Exercise description
Please write out the part of the dating advice thread below, the stretch from "posted by anonymous" through "expect anything less.", word for word.

Exercise text
------

Later in life to lose my virginity; afraid to sleep with someone new.
May 2, 2016 8:51 PM   Subscribe

I lost my virginity at age 29 to my long-term boyfriend (a little over three years) and we recently broke up. Now that I'm starting to date again, I'm having a hard time imagining being with someone else. And I'm not sure how to sleep with someone who I'm not in a relationship with. Can you give some advice on how to ease into new sexual relationships?
posted by anonymous to Human Relations (15 answers total) 4 users marked this as a favorite

 
Don't sleep with anyone you don't want to sleep with. If that means you don't want to sleep with anyone for another 29 years, so be it.
posted by deathpanels at 8:53 PM on May 2, 2016 [28 favorites]


Yeah, you don't sound like you really want to, and that's completely ok. So maybe don't?
posted by Violet Hour at 8:58 PM on May 2, 2016


Don't feel like you have to have sex is the first way to start easing into sexual relationships. Wait until you can imagine having sex with someone. Don't rush yourself, do what's right for you. What feels right. If you want to have sex within a relationship then do that. Don't expect anything less.

FWIW, I've had a similar experience to yours and felt like I was missing out somehow. I started dating before I was ready and couldn't fathom how people I knew were more comfortable in this sphere. I learned that there are many kinds of people with a variety of attitudes when it comes to sex. There are a lot of wonderful sex-positive responses to many relationship threads.

Ultimately, what's comfortable to you? Do that.
posted by lunastellasol at 9:25 PM on May 2, 2016 [3 favorites]


If you want to read up on women's sexuality, including a good discussion of the mind-body connection (and the wide variation in how women respond to things), Come As You Are is a really good book on the topic.
posted by metahawk at 9:45 PM on May 2, 2016 [1 favorite]


The first step to sleeping with someone (in a relationship or not) is establishing that you BOTH want to.

You get to set whatever pace is comfortable for you. That's the only rule of dating you need to follow about this.

The reason most people have this "third date rule" thing (ie, that you should sleep together on or around the third date) is based on the idea that because sexual compatibility is important, you don't want to get emotionally involved or invested with someone that doesn't click with you in bed. HOWEVER. You don't have to be most people. Some people just take longer to decide, or warm up, or whatever. There are plenty of guys that don't care about this at all, are willing to take things at whatever pace feels right for you, and not give you shit about it or pressure you. If you find a guy you start dating isn't like that, you don't have to keep dating him. In fact, if he pressures you for sex after you've told him you want to take it slow, you have my full permission to fling your drink in his face and stomp out of wherever you happen to be.

Just be clear about what you want and let them know when / if you change your mind, and don't expect men to be mind readers. Never say yes when you mean no, and never say no when you mean yes. Confusion and madness lie that way.
posted by ananci at 9:48 PM on May 2, 2016 [6 favorites]


You can always opt out of dating if you're not ready to have sex.

------

Provided records
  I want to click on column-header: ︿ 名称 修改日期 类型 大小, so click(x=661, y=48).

------

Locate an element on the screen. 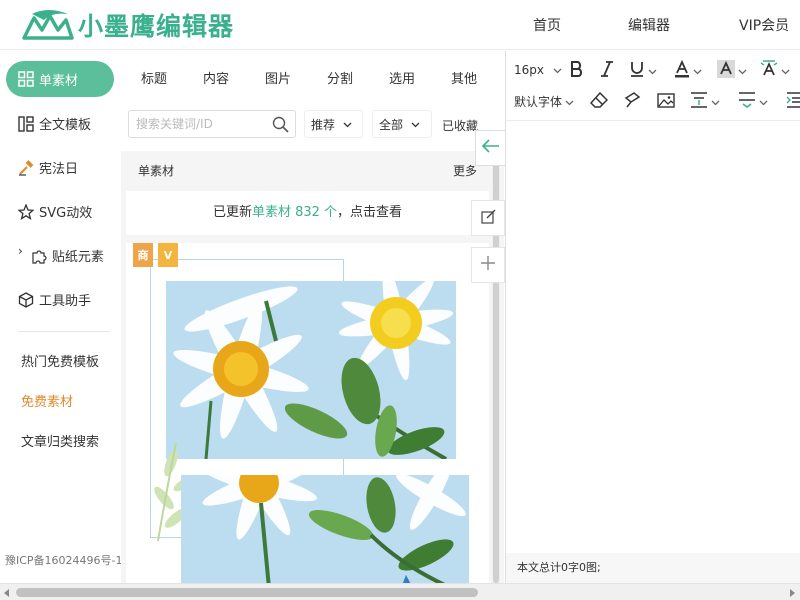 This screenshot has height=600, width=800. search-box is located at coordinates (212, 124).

------

Answer to the problem
posted by anonymous to Human Relations (15 answers total) 4 users marked this as a favorite

 
Don't sleep with anyone you don't want to sleep with. If that means you don't want to sleep with anyone for another 29 years, so be it.
posted by deathpanels at 8:53 PM on May 2, 2016 [28 favorites]


Yeah, you don't sound like you really want to, and that's completely ok. So maybe don't?
posted by Violet Hour at 8:58 PM on May 2, 2016


Don't feel like you have to have sex is the first way to start easing into sexual relationships. Wait until you can imagine having sex with someone. Don't rush yourself, do what's right for you. What feels right. If you want to have sex within a relationship then do that. Don't expect anything less.